I have grown old too soon. Before my eyes have become wreathed in crows’ feet, before my body in brittle stiffness has refused to bend at any angle larger than five degrees, I have grown old. The “pulse of joy that beats in us,” as Oscar Wilde hails youth, has left me more quickly than it came, if come it ever did. Am I so devoid of hopes and the bursting, golden energy to enact those hopes already? Am I devoid of all but my old, convulsing brain, wracked with intermittent infoldings of thought-pinocytosis and these lengthy testaments to discontent? Is such life? Ramshackle opinions and imaginings are all that I possess.

You must understand, love, that anything holding familial connotations is extremely unappealing to me, even distasteful at times – so much so that I begin to fear that it might never be possible for me to marry; but, after some cogitation, I soon dismiss that thought with a grim but resigned-and-trying-to-be-happily-accepting “so be it.” And thus the gavel falls upon my doomed and disoriented (for the time being) existence.

Consequently, perhaps my youthful vista shall arrive with the quitting of this familially tainted house.
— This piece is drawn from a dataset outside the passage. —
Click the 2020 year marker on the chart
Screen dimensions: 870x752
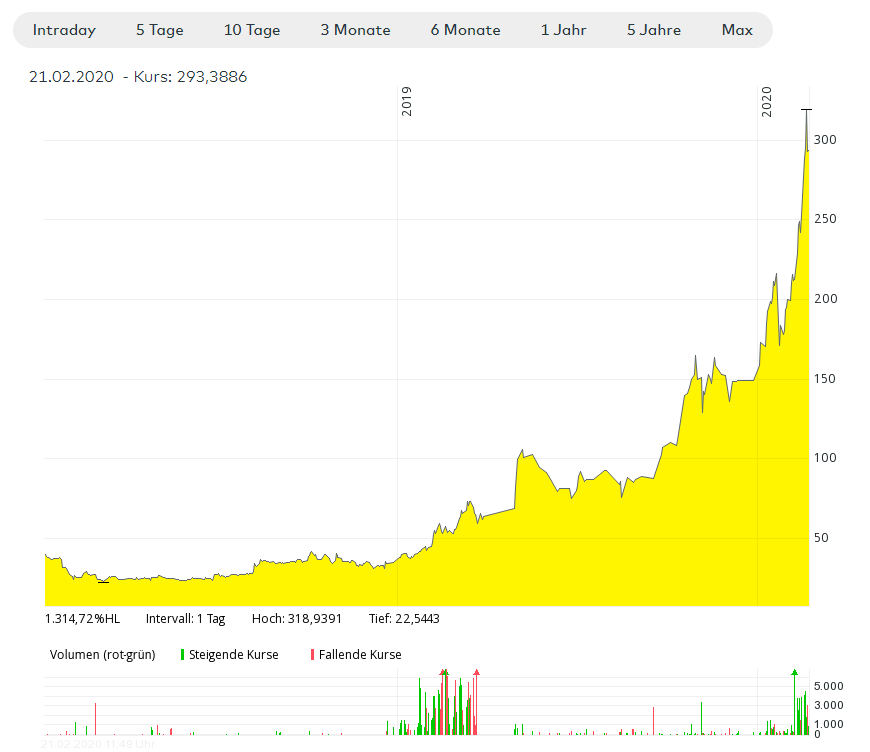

Each wall is slathered with thousands of petitions, orders, bickerings, heated discussions, barrages, and summonings that I simply can’t stand to be enclosed by them anymore. I have not considered myself to be part of a “family” for years. I am but a boarder in this house of horrors, a sojourner stopping over in an aggravating asylum. I care not for praise nor punishment, I care NOT to place my personality upon the dinner table to be gorged on with the rest of the pork-chops or sipped prior to the soup! No, I am a separate entity and would much rather be completely self-sufficient and – even – alone. Accordingly, alone I must be.

Forgive me, but I believe this is called dissociation.